Many people – including you reading this post – will have strong opinions about the prime minister Boris Johnson.

And because he is such a distinctive politician, it is tempting to attribute all the current political woes to his actions and inactions.

To an extent that is a fair approach – for almost every political problem in the United Kingdom flows from a complete failure of political leadership.

Yet.

One should not confuse the opportunist for the opportunity.

Johnson does what he (thinks he) can get away with.

This is why Johnson is perhaps not so interesting for any individual qualities, but for what his premiership tells us about the United Kingdom constitution.

Here, what we are told are not just weaknesses of the constitution – but also its strengths.

For example, the status of the Good Friday Agreement as a core constitutional instrument should be without doubt.

It continues to shape and control what London governments can and cannot do in respect of Brexit and Northern Ireland.

The reported climb-down of Brexit minister David Frost over the supposed ‘red line’ of the European Court of Justice can be attributed to the value that Ireland and the United States place on what President Joseph Biden once pleasingly called ‘the Irish Accords’.

But.

Most of what Johnson’s premiership shows about the constitution of the United Kingdom is its weaknesses.

The ease, for example, with which a prime minister can evade and frustrate checks and balances on their office.

About how the only restraint on a governing party with a majority is that ancient one of Nemesis following on from Hubris.

And about how simple it is for determined government departments to remove rights from individuals.

As this blog has previously described: the government of the United Kingdom is currently pushing forward legislation that will enable its officials to kill people without legal consequences, to prohibit meaningful protest, and to summarily remove citizenship from you because of where your family is from.

+ + + + + + +

■ Given problem
Name every politician mentioned in the post on Boris Johnson's premiership, giving the title the post attaches to each.

■ Given information
+ + + + + + +

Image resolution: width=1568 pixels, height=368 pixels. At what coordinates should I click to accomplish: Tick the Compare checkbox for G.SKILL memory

+ + + + + + +

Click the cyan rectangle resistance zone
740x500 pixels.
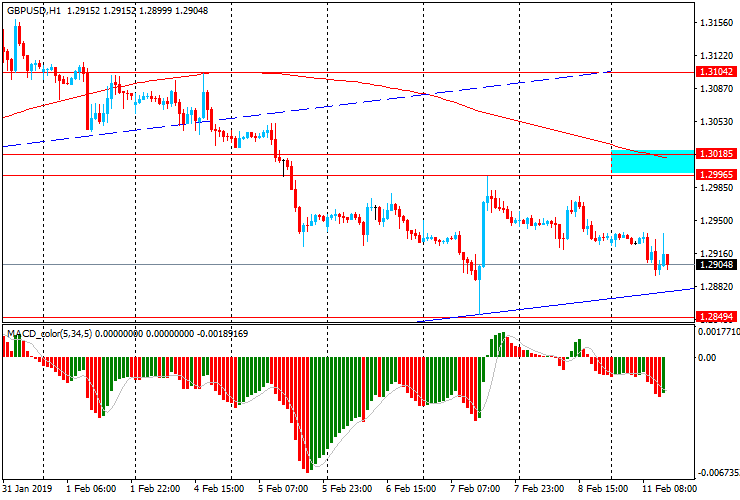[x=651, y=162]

+ + + + + + +

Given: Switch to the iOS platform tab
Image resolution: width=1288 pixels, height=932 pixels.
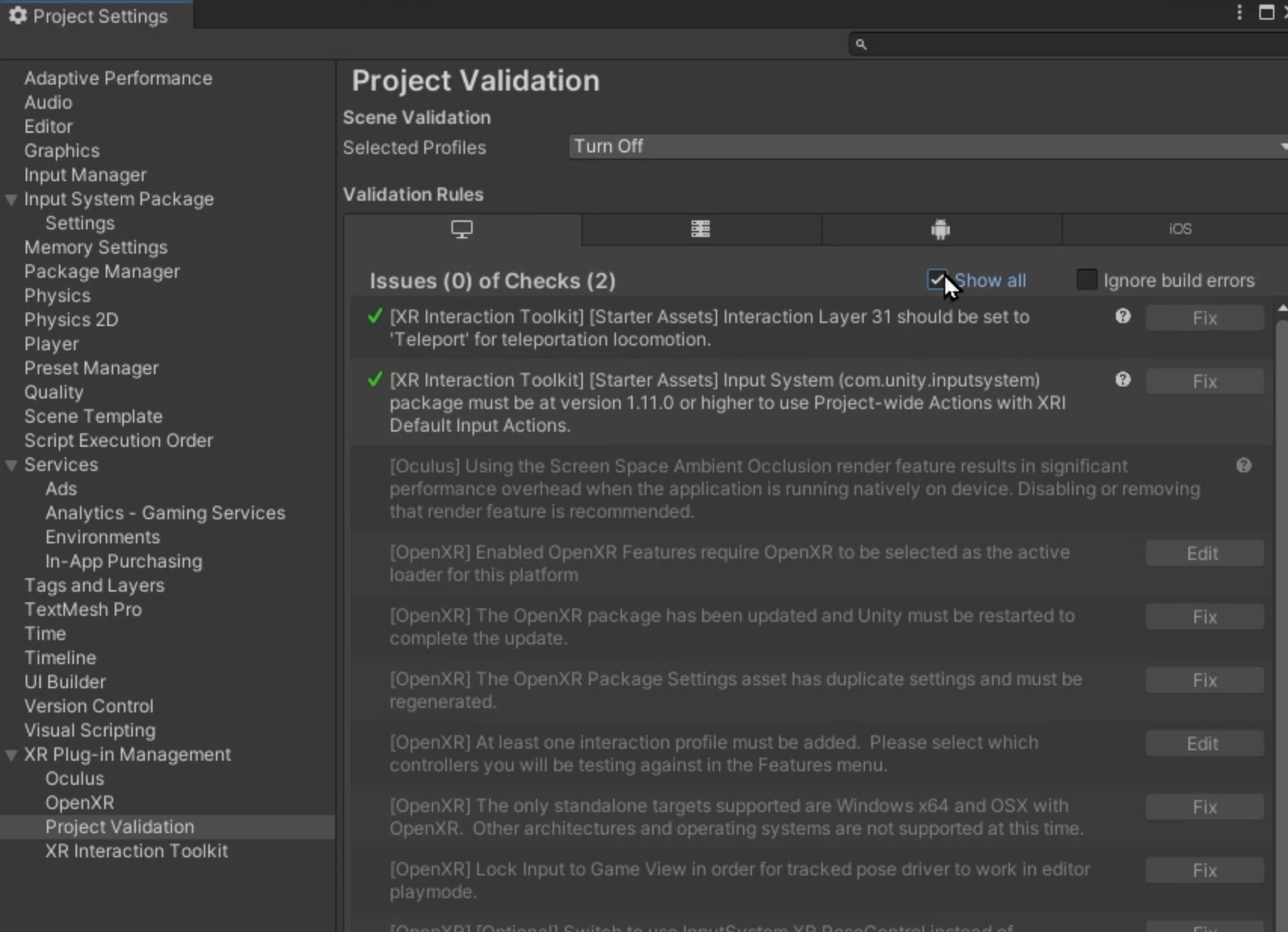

+ + + + + + +

■ Task answer
- Boris Johnson: prime minister
- David Frost: Brexit minister
- Joseph Biden: President